The only real complaint I have is that the ending of the movie is a little bit rushed.  The conclusion of the war, and Howl's problems that were associated with the conflict was wrapped up very quickly.   I would have been happy had the film lasted another half an hour, but I can see where that wouldn't have been practical.  I did enjoy that seemingly ambiguous ending.  It actually makes a lot of sense if you think about it, and was the perfect way to end a wonderful film.

The DVD:

This film comes on two DVDs with the feature on the first disc and the bonus material on the second.  The these are presented in a single width keepcase with an extra page for the second disc.  This is coded for Region 2, and the menus are all in Japanese, though this doesn't make it hard to navigate.


For a region 2 release, I was surprised to discover that this film has an English soundtrack in addition to the original Japanese.  Both of these are in DD 6.1 EX.  A third soundtrack is in French, but that one is only in stereo.  I viewed this in the original language (with English subs) but also watched extended scenes in English.  (I was only planning on only spot checking the dub but I discovered that once I started it, I wanted to watch most of the film again.)  The dub is excellent, with a lot of top talent giving their voices to the characters.  Billy Crystal plays Calcifer, Lauren Bacall voices the Witch of the Waste, and Christian Bale is Howl, among others.  The English voice talent did an all around wonderful job, they really managed to bring the characters to life.

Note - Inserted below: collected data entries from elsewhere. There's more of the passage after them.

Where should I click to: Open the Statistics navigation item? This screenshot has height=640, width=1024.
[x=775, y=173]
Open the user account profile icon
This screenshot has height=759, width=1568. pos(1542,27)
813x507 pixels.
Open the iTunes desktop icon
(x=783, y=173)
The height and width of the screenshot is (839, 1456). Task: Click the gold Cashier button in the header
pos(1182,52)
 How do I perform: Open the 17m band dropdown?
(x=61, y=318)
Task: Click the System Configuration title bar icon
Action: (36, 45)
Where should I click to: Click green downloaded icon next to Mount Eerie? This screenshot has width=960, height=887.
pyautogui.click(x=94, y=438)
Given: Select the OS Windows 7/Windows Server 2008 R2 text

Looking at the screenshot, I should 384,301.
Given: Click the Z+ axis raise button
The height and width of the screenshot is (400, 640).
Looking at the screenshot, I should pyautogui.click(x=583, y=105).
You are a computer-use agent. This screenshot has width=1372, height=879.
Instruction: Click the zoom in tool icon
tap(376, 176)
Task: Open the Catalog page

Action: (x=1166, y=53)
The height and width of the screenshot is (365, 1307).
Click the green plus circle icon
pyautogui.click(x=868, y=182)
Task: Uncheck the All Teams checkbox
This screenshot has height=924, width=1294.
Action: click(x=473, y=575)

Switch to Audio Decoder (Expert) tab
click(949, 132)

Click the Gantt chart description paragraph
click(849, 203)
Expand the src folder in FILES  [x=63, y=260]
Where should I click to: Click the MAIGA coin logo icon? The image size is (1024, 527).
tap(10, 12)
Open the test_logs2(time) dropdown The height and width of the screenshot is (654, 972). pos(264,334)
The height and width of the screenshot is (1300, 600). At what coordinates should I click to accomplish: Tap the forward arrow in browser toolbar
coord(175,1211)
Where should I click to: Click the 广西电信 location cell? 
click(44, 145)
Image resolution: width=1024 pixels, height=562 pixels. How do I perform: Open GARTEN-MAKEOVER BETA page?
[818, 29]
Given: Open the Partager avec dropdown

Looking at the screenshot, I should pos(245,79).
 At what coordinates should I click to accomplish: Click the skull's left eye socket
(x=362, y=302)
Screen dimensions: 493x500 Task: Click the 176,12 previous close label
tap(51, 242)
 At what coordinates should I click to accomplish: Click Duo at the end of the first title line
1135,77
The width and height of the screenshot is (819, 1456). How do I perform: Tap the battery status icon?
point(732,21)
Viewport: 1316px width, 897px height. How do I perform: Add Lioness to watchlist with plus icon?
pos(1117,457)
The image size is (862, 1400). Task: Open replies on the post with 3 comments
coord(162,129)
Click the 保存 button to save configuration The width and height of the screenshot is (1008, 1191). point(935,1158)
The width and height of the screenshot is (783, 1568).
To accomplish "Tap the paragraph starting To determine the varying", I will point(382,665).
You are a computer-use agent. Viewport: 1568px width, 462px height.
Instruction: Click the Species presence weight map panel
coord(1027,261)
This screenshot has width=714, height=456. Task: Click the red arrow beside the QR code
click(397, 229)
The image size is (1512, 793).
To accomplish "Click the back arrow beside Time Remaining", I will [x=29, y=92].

The disc sounded very good.  Not only are the battle scenes impressive, but the more sedate parts of the movie also sound excellent.  The soundtrack doesn't collapse to a stereo mix after the action is over, there continues to be music and slight sound effects coming from all of the speakers.  The creaking sounds of Howl's castle as it moves across the countryside add a lot of the feel of the film, and the sounds of bugs and birds in Howl's private meadow also engulf the viewer.  I was very impressed with the way this disc sounded.  Of course, there are no audio defects.


The 1.78:1 widescreen image is anamorphically enhanced and also window-boxed, which I was a little surprised to see.  This means that there are black bars on both sides in addition to the bars on the top and bottom.  While this is a bit unusual, it does ensure that your are seeing the entire picture.  The presentation was first rate though.  The video quality was absolutely stellar.  Colors were bright and strong, the blacks were solid, and the lines were very sharp.  The level of detail in the dark shadow's of Howl's castle was excellent too.  On the digital side things looked equally impressive.  There wasn't a hint of aliasing, something that often plagues animation.  Banding, cross colorization, low level noise and other digital and compression artefacts were all absent.  A reference level disc.


There are only a few bonus items and they are all included on the second disc.  The main extra is the entire movie presented in storyboard form.  There is a multi-angle feature that allows the viewer to switch to the finished product and back.  This was interesting, but I don't know that I'll ever watch this all the way through.  There are no subtitles or dub tracks on this version of the film.   Aside from that, the only other extra material are two sets of trailers for other Studio Ghibli productions.

Final Thoughts:

Howl's Moving Castle is an intimate portrait of a young girl trapped in an old body who experiences her first love and a grand epic adventure at the same time.  Miyazaki has the rare ability to make a large scale film seem small and personal, and he uses that ability to great affect in this movie.  A vastly enjoyable film, this movie is also lovely to look at; the images and colors that are painted on the screen are simply beautiful.  I've enjoyed all of Miyazaki's films, but this one is his best yet and deserves to be in the DVD Talk Collector Series.